Review: Shannon Hale has created a lushly detailed fairytale with Princess Academy. Her language flows like a true storyteller's and her imagery summons landscapes, people, and experiences as though she used a painter's brush.
Miri woke to the sleepy bleating of a goat. The world was as dark as eyes closed, but perhaps the goats could smell dawn seeping through the cracks in the house's stone walls. Though still half-asleep, she was aware of the late autumn chill hovering just outside her blanket, and she wanted to curl up tighter and sleep like a bear through frost and night and day. (p. 1)
What I particularly loved was the way everything is described in terms of what Miri herself would know. For example, later in the novel, Miri says that her legs feel as soft and weak as two half-stuffed straw beds.

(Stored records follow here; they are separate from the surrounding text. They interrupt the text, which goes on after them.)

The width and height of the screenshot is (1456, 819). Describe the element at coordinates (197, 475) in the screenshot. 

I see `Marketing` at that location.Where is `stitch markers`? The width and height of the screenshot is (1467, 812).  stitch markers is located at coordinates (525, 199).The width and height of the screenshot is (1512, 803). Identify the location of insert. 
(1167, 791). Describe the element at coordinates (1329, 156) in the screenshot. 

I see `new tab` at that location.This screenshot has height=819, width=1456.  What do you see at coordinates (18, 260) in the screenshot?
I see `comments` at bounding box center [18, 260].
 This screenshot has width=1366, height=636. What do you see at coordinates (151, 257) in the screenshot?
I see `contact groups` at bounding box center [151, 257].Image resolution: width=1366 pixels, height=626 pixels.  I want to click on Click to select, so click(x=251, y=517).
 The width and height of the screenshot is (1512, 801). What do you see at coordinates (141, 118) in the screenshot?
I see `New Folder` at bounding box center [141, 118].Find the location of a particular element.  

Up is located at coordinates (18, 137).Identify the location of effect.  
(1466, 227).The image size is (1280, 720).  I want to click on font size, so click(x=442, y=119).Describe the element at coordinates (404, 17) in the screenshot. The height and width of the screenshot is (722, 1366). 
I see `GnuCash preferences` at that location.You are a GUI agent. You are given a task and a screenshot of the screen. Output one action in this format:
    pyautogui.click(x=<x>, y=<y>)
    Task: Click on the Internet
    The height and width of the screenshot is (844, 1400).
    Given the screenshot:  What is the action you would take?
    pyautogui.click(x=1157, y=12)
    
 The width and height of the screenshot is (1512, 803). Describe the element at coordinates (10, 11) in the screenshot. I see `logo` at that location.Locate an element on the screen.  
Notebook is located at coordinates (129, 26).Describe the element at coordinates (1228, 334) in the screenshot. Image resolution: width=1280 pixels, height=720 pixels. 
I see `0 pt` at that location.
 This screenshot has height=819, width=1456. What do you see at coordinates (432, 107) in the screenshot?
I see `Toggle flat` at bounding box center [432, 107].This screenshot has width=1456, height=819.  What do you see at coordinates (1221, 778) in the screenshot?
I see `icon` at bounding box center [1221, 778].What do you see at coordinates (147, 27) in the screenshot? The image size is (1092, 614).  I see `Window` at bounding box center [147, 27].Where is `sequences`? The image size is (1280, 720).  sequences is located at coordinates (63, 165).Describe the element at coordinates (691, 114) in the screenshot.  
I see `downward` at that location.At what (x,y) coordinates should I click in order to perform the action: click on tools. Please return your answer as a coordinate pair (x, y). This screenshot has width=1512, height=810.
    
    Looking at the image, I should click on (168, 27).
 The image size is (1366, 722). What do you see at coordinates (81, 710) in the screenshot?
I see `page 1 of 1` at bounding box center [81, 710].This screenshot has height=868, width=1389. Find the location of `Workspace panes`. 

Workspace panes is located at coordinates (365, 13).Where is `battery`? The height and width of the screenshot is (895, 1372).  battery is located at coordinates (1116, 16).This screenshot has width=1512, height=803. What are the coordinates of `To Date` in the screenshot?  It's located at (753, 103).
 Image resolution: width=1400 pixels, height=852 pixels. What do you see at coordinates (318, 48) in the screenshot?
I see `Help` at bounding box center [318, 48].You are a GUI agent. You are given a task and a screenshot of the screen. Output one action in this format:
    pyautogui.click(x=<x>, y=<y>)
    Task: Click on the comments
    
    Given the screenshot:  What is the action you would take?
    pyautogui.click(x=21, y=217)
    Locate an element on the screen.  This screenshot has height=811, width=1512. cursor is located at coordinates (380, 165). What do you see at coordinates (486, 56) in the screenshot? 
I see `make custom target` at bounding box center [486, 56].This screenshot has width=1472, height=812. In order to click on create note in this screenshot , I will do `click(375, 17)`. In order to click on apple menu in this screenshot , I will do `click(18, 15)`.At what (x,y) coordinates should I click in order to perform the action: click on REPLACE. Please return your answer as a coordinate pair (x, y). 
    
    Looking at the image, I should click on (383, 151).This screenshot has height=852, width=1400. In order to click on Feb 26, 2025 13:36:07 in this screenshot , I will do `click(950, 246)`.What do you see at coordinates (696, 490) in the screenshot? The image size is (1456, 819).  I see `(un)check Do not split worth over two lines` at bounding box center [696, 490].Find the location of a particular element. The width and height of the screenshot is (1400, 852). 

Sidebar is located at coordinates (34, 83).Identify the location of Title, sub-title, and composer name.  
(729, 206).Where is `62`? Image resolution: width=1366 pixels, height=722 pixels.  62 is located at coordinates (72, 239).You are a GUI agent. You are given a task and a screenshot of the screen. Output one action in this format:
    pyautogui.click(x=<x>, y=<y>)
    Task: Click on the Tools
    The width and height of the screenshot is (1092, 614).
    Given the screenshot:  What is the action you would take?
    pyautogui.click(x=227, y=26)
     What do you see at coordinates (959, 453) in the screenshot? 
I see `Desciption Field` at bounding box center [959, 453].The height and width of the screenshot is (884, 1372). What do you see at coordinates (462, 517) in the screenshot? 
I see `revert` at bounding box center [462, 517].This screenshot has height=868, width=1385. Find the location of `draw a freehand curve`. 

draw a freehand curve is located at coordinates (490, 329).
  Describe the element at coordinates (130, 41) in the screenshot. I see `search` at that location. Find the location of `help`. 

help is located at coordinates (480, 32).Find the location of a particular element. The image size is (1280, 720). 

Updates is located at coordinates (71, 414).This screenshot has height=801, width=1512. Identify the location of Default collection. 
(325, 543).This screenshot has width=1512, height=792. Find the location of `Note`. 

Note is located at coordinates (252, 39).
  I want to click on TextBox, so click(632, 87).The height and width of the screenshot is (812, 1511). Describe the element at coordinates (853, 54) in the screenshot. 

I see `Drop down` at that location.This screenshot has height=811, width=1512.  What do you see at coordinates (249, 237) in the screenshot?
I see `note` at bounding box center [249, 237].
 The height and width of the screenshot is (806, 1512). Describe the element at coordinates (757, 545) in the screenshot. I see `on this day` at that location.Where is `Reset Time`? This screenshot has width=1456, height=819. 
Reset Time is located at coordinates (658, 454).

Throughout, Hale uses original and evocative images while still maintaining the simple, straightforward writing style of old fairytales.
The other girls at the academy didn't necessarily get a lot of page-time, but as I was reading I definitely felt swells of pride, empathy, and anger toward them, so Hale did well bringing a large cast of characters to life.
The plot felt interesting and important, the romance was well balanced and believable, and it was delightful to see Miri really come into her own throughout the course of the novel.
Conclusion: 4/5. Well-written with a dynamic protagonist. Hale created a very detailed culture/community for her characters (she included tales they told every year at celebrations! Quarrying songs! Traditions!) Her characters were well-rounded and interesting, leaving me invested in their fates. If I were to change anything, it would have been the title because as my sister pointed out, "Princess Academy" sounds like a Meg Cabot book (which is fine, Cabot is great) but it doesn't convey the right feeling for this book. In my humble opinion, at least.